In this regard it is interesting to note that several Psalms address the question of the future (e.g. Psalm 1:5 depicts the future of the wicked). One of the most informative is the 37th Psalm. Indeed, Psalm 37 is an extremely informative Hebrew text and is well-known as an alphabetic psalm. It is also a psalm that is rich in its teaching concerning God’s will. Two passages are especially meaningful: verses 1-2 and 35-36. As a note in the NIV Bible points out concerning verses 1-2, these verses speak of “the problem of the apparent prosperity of the wicked and the need of the faithful to trust the Lord and find refuge in him.”1 In verses 35-36 we read that the evil-doer, however temporarily successful, will “soon pass away and cease to exist”.
As well, it is of great interest to note that verses 3-7 in Psalm 37 teach the value of a whole-soul committal to God – intellectually (v. 3), emotionally (v. 4), and willingly (vv. 5-6). Having done so, the believer may and should use his whole personality to trust in God and, as well, be patient as he waits for God’s help (v. 7).2
As a later psalmist observes, without the Lord’s help one could quickly lose everything – even his life (Ps. 94:16-19). Moreover, in a Korahite psalm, we are assured that the Lord ultimately is in control and he can and will serve as mankind’s “guide even to the end” (Ps. 48:14). Therefore, believers can and should tell others of the Lord’s “mighty acts” and his unequalled “righteousness”:
But as for me, I will always have hope;
I will praise you more and more.
My mouth will tell of your righteousness,
of your salvation all day long,
though I know not its measure.
I will come and proclaim your mighty acts, O Sovereign LORD;
I will proclaim your righteousness, yours alone. (Ps. 71:14-16)3
May we all, then, as did the ancient Israelites, teach others saying:
I will open my mouth in parables;
I will utter hidden things, things from of old –
What we have heard and known,
what our fathers have told us.
We will not hide them from their children;
we will tell the next generation. (Ps. 78:2-4)

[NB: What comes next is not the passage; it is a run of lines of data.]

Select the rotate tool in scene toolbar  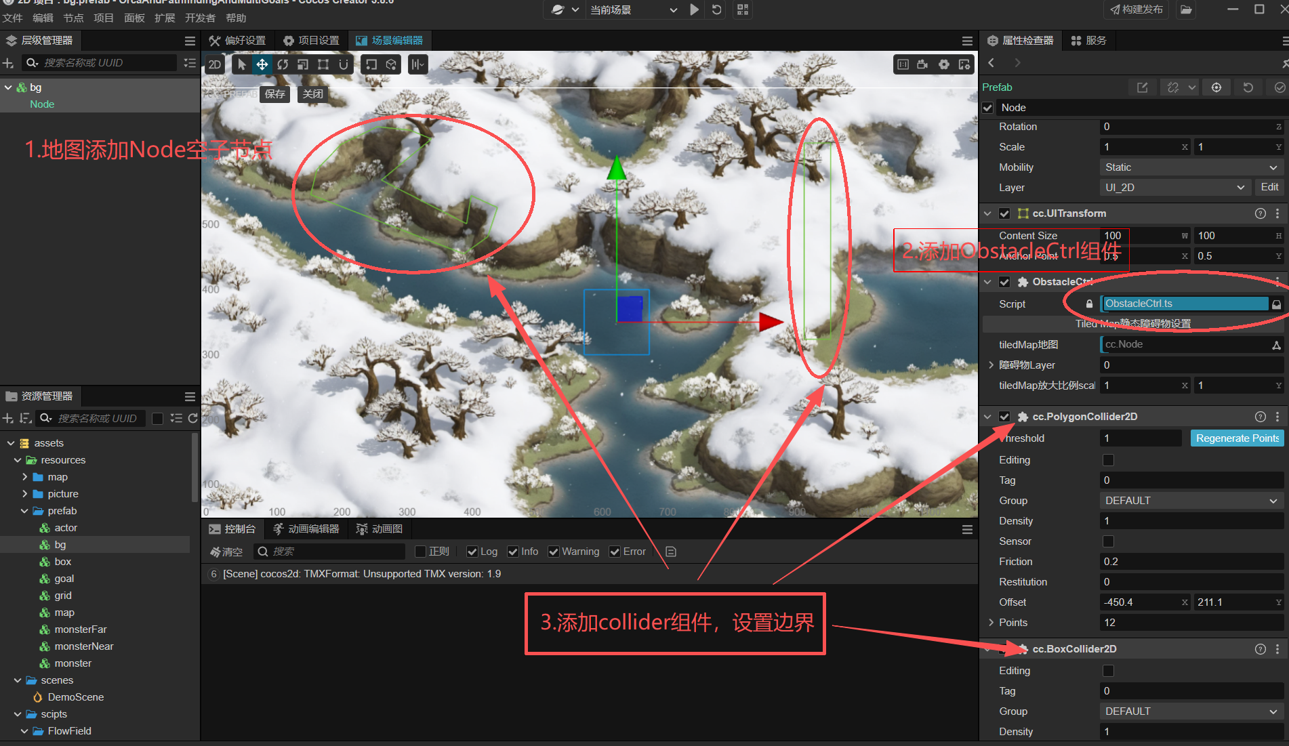coord(283,64)
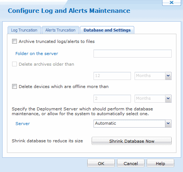Toggle Delete devices which are offline checkbox

[14, 87]
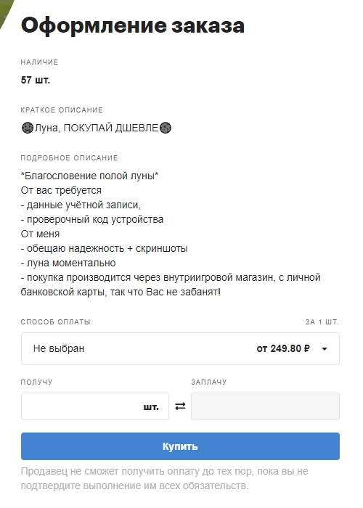Click the Купить button

pos(180,446)
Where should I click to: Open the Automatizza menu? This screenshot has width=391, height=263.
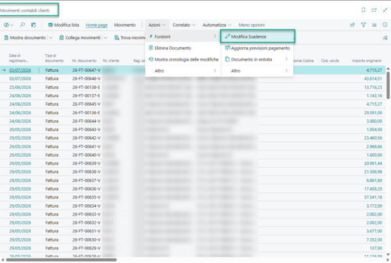pyautogui.click(x=217, y=25)
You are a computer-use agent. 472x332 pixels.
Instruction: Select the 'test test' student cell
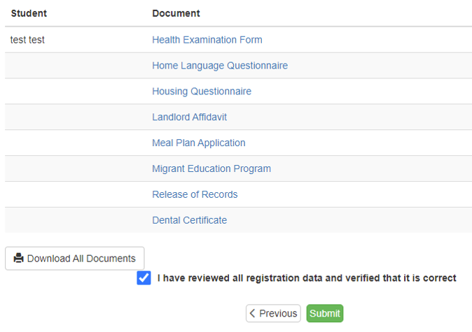tap(28, 40)
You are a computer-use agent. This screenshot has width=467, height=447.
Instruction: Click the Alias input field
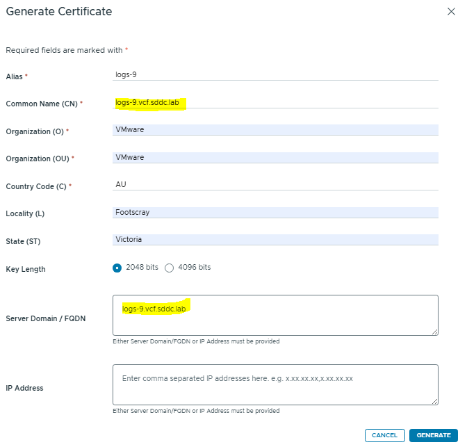click(275, 75)
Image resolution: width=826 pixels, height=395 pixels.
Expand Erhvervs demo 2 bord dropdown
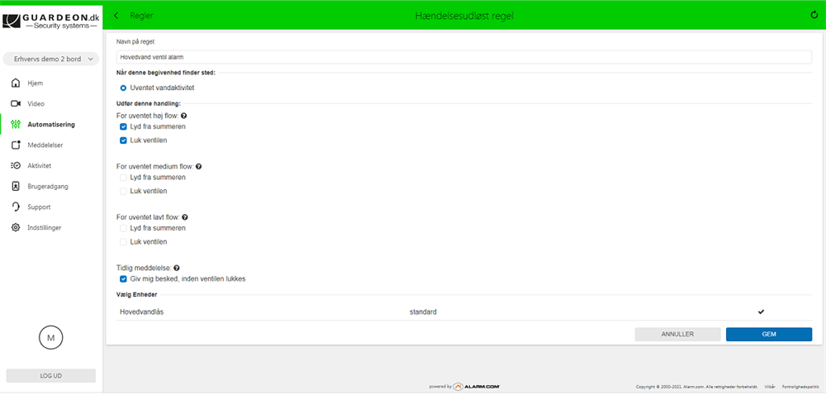[50, 59]
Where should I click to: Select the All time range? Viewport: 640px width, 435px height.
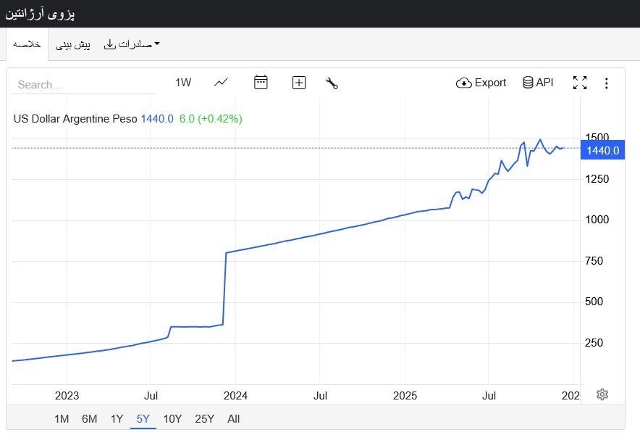(233, 418)
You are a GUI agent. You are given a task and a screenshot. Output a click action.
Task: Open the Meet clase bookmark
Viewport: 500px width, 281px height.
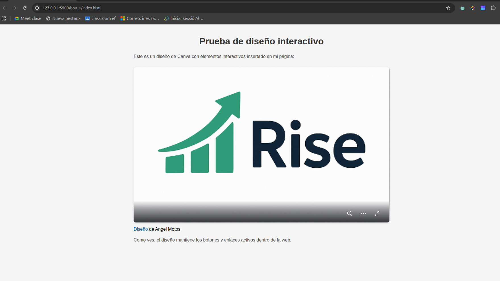coord(28,18)
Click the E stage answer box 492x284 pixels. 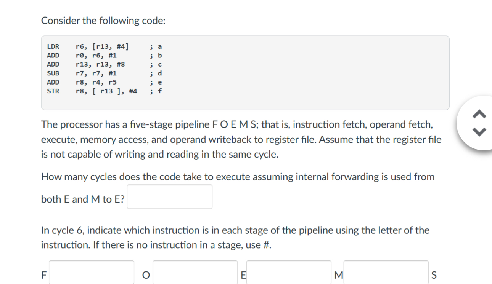pyautogui.click(x=289, y=272)
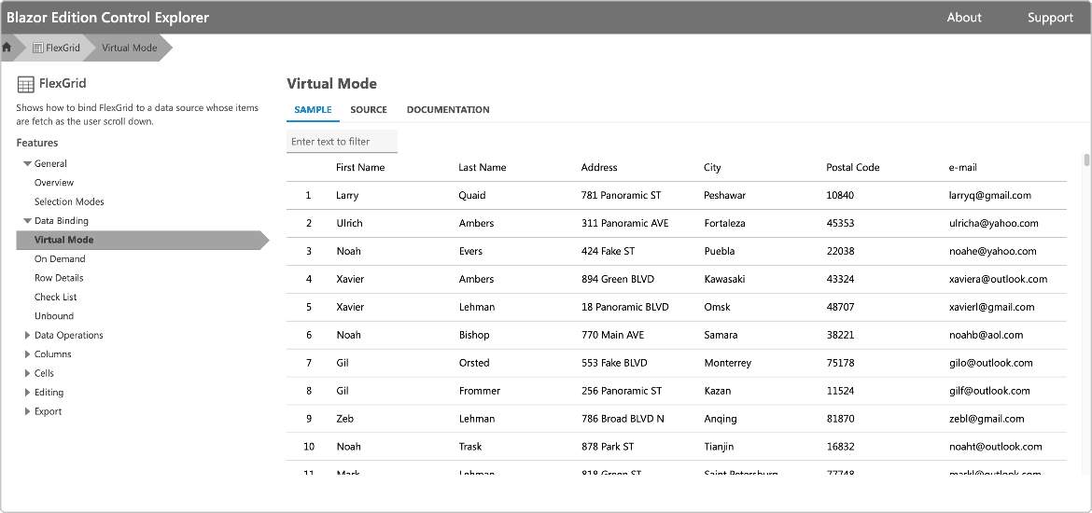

This we should do so that the next generation will be informed, know, and respond to the Lord’s enablement:
He decreed statutes for Jacob
and established the law in Israel,
Which He commanded our forefathers
to teach their children,
so the next generation would know them,
even the children yet to be born,
and they in turn would tell their children. (Ps. 78:5-6)
May we live out each day in consistent commitment to the Lord, to His standards, and to His will. As B. Mansell Ramsey writes:
Teach me Thy way, O Lord, Teach me Thy way!
Thy guiding grace afford – Teach me Thy way.
Help me to walk aright, more by faith, less by sight;
Lead me with heavenly light, Teach me Thy way! …
Long as my life shall last, Teach me Thy way!
Where’er my lot be cast, Teach me Thy way!
Until the race is run, Until the journey’s done,
Until the crown is won, Teach me Thy way!4
And as Kate B. Wilkinson writes,
May the love of Jesus fill me
As the waters fill the sea;
Him exalting, self-abasing –
This is victory.5
1 See further, the NIV Study Bible, “Faith in Action Study Bible”, (Grand Rapids: Zondervan, 2003), 850.
2 It is of interest to note that the Holy Spirit has these same personal attributes, although in divine proportion.
3 All scripture references are from the NIV.
4 B. Mansell Ramsey, Teach Me Thy Way, O Lord”.
5 Kate B. Wilkinson, ‘May The Mind of Christ, My Savior”.